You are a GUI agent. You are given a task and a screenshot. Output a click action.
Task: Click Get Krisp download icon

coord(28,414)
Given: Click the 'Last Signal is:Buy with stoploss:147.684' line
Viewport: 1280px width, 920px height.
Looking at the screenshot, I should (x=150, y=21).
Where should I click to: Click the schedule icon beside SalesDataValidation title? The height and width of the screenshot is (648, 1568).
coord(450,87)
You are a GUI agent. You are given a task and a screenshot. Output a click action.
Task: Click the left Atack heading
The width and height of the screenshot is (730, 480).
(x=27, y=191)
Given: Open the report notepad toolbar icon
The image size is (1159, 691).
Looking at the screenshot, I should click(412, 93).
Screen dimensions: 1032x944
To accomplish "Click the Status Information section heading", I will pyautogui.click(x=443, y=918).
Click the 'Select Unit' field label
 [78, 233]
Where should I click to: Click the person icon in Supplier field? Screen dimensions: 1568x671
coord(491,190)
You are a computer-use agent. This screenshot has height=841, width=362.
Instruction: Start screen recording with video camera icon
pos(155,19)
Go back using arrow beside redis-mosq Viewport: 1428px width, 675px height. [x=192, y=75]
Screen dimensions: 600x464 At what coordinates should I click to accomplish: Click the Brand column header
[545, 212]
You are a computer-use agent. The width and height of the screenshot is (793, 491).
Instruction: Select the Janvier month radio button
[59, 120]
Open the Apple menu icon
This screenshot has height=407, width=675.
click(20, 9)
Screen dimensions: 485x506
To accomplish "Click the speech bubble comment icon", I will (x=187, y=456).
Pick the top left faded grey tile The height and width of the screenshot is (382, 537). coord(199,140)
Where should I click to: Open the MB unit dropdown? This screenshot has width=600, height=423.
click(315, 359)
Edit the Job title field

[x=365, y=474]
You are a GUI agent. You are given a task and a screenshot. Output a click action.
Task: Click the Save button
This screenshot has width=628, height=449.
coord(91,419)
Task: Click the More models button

**What is asked:** Rescale the entries from the line with "You are a computer-use agent. This" up to and including the line with "[x=365, y=474]", giving every line again with the requests included. Multiply each coordinate in the answers by 2.1 and round to whole numbers, with halves rounded up.

**Response to this exercise:**
You are a computer-use agent. This screenshot has height=841, width=362.
Instruction: Start screen recording with video camera icon
pos(326,40)
Go back using arrow beside redis-mosq Viewport: 1428px width, 675px height. [x=403, y=158]
Screen dimensions: 600x464 At what coordinates should I click to accomplish: Click the Brand column header
[1145, 445]
You are a computer-use agent. The width and height of the screenshot is (793, 491).
Instruction: Select the Janvier month radio button
[124, 252]
Open the Apple menu icon
This screenshot has height=407, width=675.
click(42, 19)
Screen dimensions: 485x506
To accomplish "Click the speech bubble comment icon", I will (x=393, y=958).
Pick the top left faded grey tile The height and width of the screenshot is (382, 537). coord(418,294)
Where should I click to: Open the MB unit dropdown? This screenshot has width=600, height=423.
click(662, 754)
Edit the Job title field

[x=767, y=995]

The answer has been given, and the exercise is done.